The current amendments move away from this expansive view, perhaps providing some useful guidance for courts and litigants dealing with the question of “damage”. New section (a)(7) prohibits:

“with intent to extort from any person any money or other thing of value, [transmitting] in interstate or foreign commerce any communication containing any--

(A) threat to cause damage to a protected computer; (B) threat to obtain information from a protected computer without authorization or in excess of authorization or to impair the confidentiality of information obtained from a protected computer without authorization or by exceeding authorized access; or (C) demand or request for money or other thing of value in relation to damage to a protected computer …

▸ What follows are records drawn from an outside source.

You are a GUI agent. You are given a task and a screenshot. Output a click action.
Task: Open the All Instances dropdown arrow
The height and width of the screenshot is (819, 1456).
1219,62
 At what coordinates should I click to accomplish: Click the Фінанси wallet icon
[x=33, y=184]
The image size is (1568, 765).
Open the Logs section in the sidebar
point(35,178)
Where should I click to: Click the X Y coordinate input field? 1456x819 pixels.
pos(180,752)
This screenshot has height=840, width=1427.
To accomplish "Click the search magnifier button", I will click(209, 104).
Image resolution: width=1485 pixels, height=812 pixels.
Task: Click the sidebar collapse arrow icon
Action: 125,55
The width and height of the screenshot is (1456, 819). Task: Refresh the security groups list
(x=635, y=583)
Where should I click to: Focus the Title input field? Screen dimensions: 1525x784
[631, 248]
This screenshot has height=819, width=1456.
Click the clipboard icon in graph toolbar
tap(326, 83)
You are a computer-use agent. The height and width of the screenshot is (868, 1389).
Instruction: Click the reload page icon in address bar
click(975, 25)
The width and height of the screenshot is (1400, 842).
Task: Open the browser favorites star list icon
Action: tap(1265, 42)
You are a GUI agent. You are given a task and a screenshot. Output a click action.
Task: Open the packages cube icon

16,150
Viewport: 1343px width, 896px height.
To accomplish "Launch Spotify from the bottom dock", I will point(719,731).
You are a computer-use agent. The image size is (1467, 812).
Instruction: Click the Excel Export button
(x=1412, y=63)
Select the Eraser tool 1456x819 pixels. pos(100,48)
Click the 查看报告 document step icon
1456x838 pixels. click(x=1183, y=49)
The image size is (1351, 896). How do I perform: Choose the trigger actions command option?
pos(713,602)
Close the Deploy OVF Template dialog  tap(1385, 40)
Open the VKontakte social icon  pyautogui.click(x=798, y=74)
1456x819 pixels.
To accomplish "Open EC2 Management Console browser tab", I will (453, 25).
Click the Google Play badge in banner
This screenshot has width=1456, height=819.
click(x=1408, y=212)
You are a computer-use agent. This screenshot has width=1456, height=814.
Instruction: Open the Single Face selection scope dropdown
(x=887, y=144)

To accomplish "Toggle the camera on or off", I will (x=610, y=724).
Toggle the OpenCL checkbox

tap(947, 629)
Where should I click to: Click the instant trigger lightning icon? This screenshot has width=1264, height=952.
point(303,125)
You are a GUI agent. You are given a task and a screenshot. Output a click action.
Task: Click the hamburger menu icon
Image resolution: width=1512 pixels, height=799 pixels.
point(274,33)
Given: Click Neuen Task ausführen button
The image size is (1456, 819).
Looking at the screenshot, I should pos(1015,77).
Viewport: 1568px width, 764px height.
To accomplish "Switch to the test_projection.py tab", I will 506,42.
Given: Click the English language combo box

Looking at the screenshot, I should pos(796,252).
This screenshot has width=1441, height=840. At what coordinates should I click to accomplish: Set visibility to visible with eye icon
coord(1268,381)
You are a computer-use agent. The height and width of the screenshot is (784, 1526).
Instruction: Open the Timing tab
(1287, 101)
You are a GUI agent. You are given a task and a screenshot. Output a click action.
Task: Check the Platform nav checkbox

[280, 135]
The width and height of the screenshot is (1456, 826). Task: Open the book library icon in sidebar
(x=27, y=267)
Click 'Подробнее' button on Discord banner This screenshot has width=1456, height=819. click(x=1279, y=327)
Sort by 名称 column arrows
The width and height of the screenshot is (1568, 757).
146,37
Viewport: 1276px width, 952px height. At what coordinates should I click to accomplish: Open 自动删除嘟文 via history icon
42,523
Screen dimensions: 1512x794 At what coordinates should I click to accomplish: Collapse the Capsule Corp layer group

By its very terms, new section (a)(7) separates a threat to cause “damage” from threats to obtain information and from a threat to impair the confidentiality of information. If merely obtaining information or viewing it so that it was no longer confidential was “damage”, Congress would not have needed to amend the statute to add subsections (B) and (C). These would have already been subsumed in the existing prohibition on threats to cause “damage” as already set forth in the former (a)(7). Thus, merely obtaining or viewing information does not constitute damage under the CFAA. Damage, defined and impacts to the “integrity and availability” of a system or data must mean corrupting or deleting the data, or causing the system to stop working so that the data or service is inaccessible to authorized users.

For felony prosecutions, the only kind that the federal government is really interested in, the government must prove damage (or access to national security information, impairment of medical data, physical injury or other special enumerated kinds of harm). Civil litigants must also prove damage (though some cases have found a valid civil cause of action may be based on a showing of economic loss rather than damage.) So if there is no damage, there should not be any successful adverse legal action.

How might this apply to search engines, security researchers and others who may use internet-based information in useful ways, but without the permission of the server owner? Let’s take the example of an airline fare search tool. Merely obtaining information about webfares and schedules would not “damage” the computer system or data, and thus an airline could not prevent such “scraping”. As another example, there would be no argument whatsoever that sending an email in the normal manner caused “damage” regardless of whether the content of that email violated a provision in the terms of service. So retention of and clarification of the damage element may be a way of avoiding the difficult question of “authorization” while limiting legal action under the Computer Fraud and Abuse Act to those computer accesses that actually constitute fraud and abuse.